Il est clair que les affrontements qui ont lieu aux quatre coins de la planète vont de plus en plus engager les deux blocs l’un contre l’autre et servir à faire pression sur les opinions publiques en les poussant à prendre parti pour un camp impérialiste contre l’autre. Cette préparation à la prochaine guerre mondiale doit être fermement combattue. Nous n’avons aucune raison de soutenir nos exploiteurs, aucune raison de les croire blancs de tous les crimes en attribuant ceux-ci uniquement à leurs adversaires. La France, l’impérialisme qui a organisé le génocide rwandais, n’a aucune leçon à donner à personne. Ses interventions en Afrique, en Afghanistan ou en Libye n’ont libéré aucun peuple. Nous n’avons aucune confiance à leur accorder dans leur intervention en Ukraine ou ailleurs !
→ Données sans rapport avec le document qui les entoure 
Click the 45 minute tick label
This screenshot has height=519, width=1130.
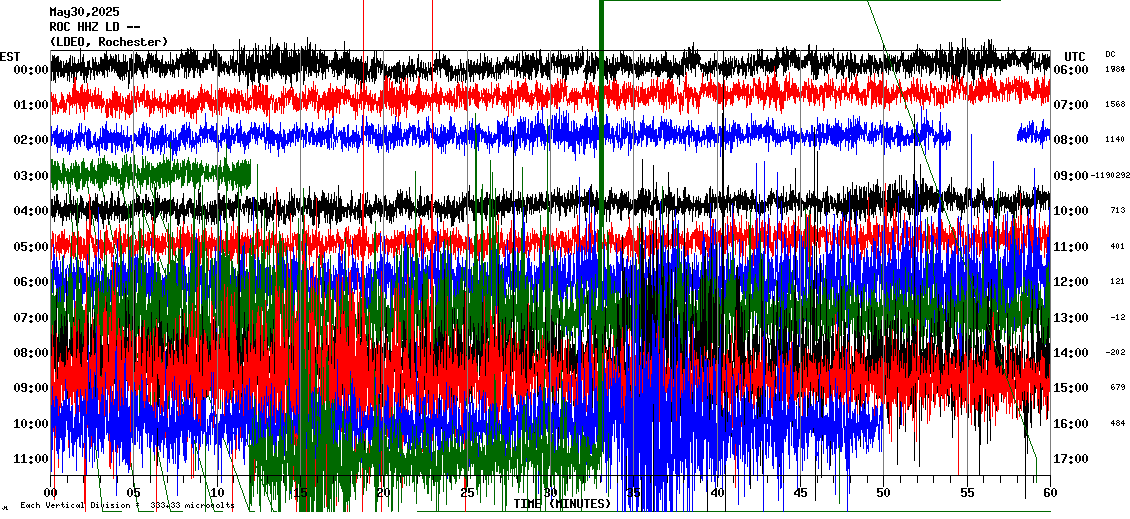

Il n’est pas vrai que l’on doive prendre parti soit pour les puissances occidentales soit pour la Russie et la Chine !
Il n’est pas vrai que les classes ouvrières et les peuples doivent se jeter dans les bras de leurs exploiteurs et oppresseurs comme s’ils étaient leurs sauveurs.
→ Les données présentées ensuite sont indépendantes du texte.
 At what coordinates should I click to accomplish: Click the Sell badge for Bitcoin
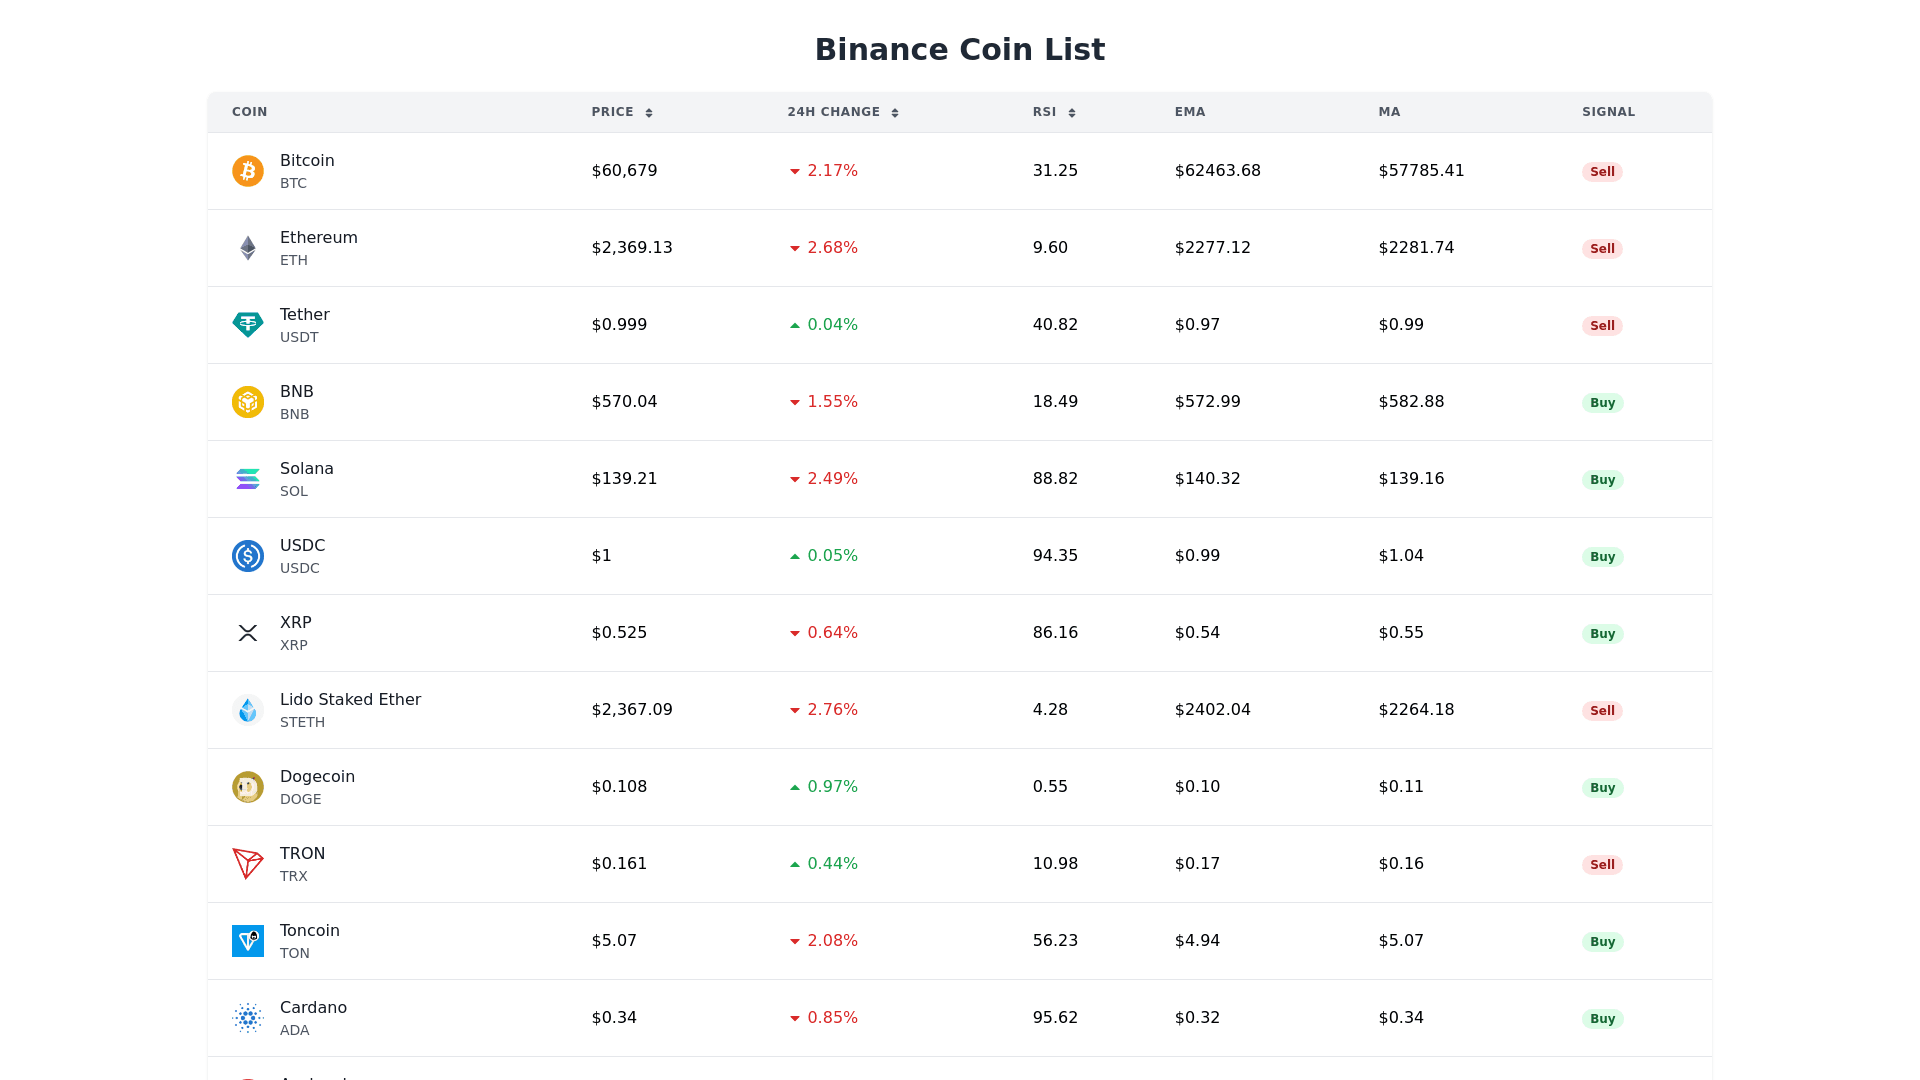(1602, 172)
Bien sûr, les peuples ukrainien ou russe n’ont nullement en Poutine un défenseur de leurs intérêts mais pas plus ni moins qu’Hollande n’est défenseur des prétendus intérêts du peuple français ou ukrainien et de même pour Cameron, Merkel ou Obama. N’oublions pas que ce sont les dirigeants occidentaux qui nous ont vendu l’idée que les dirigeants actuels russes et chinois étaient devenus des défenseurs de la liberté du marché et donc de bons interlocuteurs commerciaux et politiques, qu’ils avaient rompu avec l’ancien stalinisme pour se tourner vers la démocratie. Cette fable, même les USA l’ont vendue pour une Chine qui maintient un parti unique prétendument communiste et une interdiction complète de tout droit syndical pour la classe ouvrière sans même parler du plus grand goulag du monde. Mais ce n’est pas sur ces questions que les chefs des grandes puissances prétendent réagir mais pour imposer que des îles proche de la Chine et possédant des sous-sols pleins d’hydrocarbures leur reviennent plutôt qu’à la Chine ! En Ukraine, de même, ce n’est pas le caractère dictatorial ou pas du régime qui les préoccupe mais le fait que l’Ukraine signe un accord commercial avec l’Europe plutôt qu’avec la Russie. L’Europe souligne les pressions russes mais oublie gentiment les pressions européennes…
Ces grandes puissances occidentales s’entendent avec les dirigeants russes ou chinois quand cela les arrange et leur déclarent la guerre aussi quand cela les arrange et leurs motivations n’ont absolument rien à voir avec les intérêts des peuples.
La seule qui ait une perspective autre que choisir un des deux camps impérialistes.
L’absence d’une organisation internationale des travailleurs fait certes cruellement défaut mais il est clair que si elle existait, elle affirmerait rejeter également les deux camps et proposer, comme alternative à l’effondrement mondial violent qui se prépare, l’union des prolétaires de tous les pays contre toutes les bourgeoisies impérialistes du monde, qu’elles soient anciennes ou nouvelles !
Alors, en Ukraine comme ailleurs, la seule vraie révolution est celle qui vise le pouvoir aux travailleurs et qui réaffirme que les travailleurs n’ont comme patrie que le socialisme !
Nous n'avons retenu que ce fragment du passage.